The C Series was eventually taken over by Airbus and is now known as the Airbus A220. McInnis, meanwhile, was taken over by the Caisse after more than $400-million in cost overruns in construction of the plant. The pension fund has always maintained that it wanted to bring in a strategic industry player to operate the facility for the long term.

“The creation of this combined entity allows us to partner with a world-class player with an established presence – and strong track record of profitability – in North America,” Caisse executive vice-president Kim Thomassin said in the statement.

McInnis is Canada’s first new cement plant in half a century, an effort to produce up to 2.2 million tonnes a year of cement – the dry powder used to make concrete for construction – employing the most modern technology available. Made using limestone mined at the site, most of the cement is shipped by sea to international markets.

Production at the plant has been under way for roughly three years but the operation still hasn’t achieved peak efficiency and output. The business model centres on a belief that the technologically advanced factory in Port Daniel will fare well against competing installations on the continent, many of which are 50 years old or more.

The Caisse took over control of the project from Beaudier Group, an investment vehicle for the Bombardier family, in 2016. The pension fund invested more money into the project at the time to get it completed and later explored options for McInnis, including a sale. Twelve parties signed confidentiality agreements and three bidders made offers for the asset in 2018, but all were judged too low, a person familiar with the process said. The Globe is not identifying the person because they were not authorized to discuss the matter publicly. Beaudier did not make anyone available to comment Thursday.

The Caisse last year lent another $150-million to McInnis and valued its investment in the company at between $300-million and $500-million at the end of 2019. The new funds were part of a broader $500-million private capital refinancing that also saw the Bombardier family provide a $50-million loan and a group of 11 banks, based in Canada and abroad, commit another $300-million to fund the growth of the cement operations.

Combining McInnis with St. Mary’s will result in a stronger operation with more production capacity and enhanced distribution at a time when demand for cement is growing, the companies said Thursday. McInnis Cement’s assets include a deep-water marine terminal next to the plant, three ships and a distribution network consisting of 10 terminals strategically located in the U.S. and Canada.

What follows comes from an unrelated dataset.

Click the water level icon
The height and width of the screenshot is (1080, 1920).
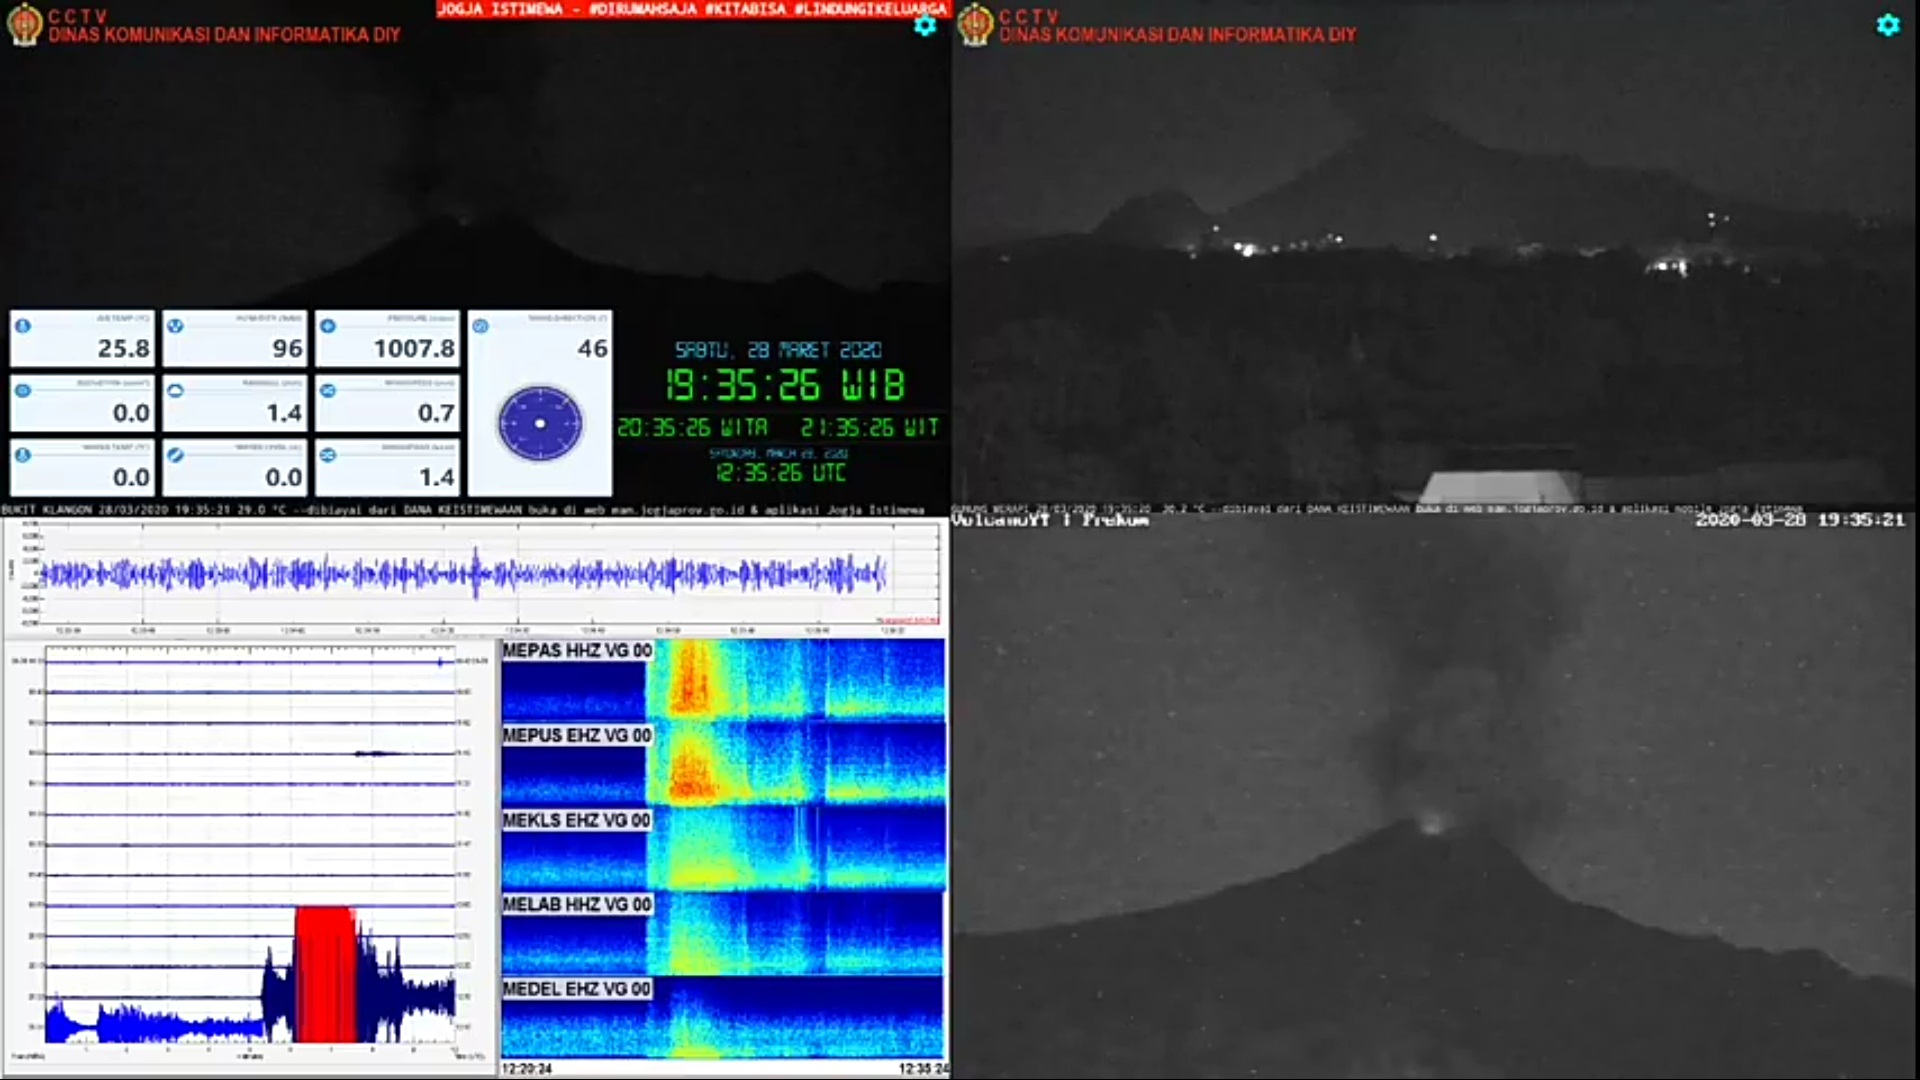point(175,455)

Cement making is a highly energy-intensive process, turning the Gaspé operation into a magnet for criticism from almost Day 1. McInnis confirmed in 2014 that at the height of production, the cement plant could produce the equivalent of 2 per cent of Quebec’s total greenhouse gas emissions and nearly 7 per cent of its industrial emissions.

Votorantim and the Caisse said Thursday that they would deploy initiatives at the plant “to support carbon-footprint reduction in the cement industry” without providing more details. The Brazilian company, which operates two existing cement plants in Ontario and three others in the U.S. northeast, has cut its carbon-dioxide emissions per tonne of cement by 23 per cent from 1990 to 2019, according to the statement.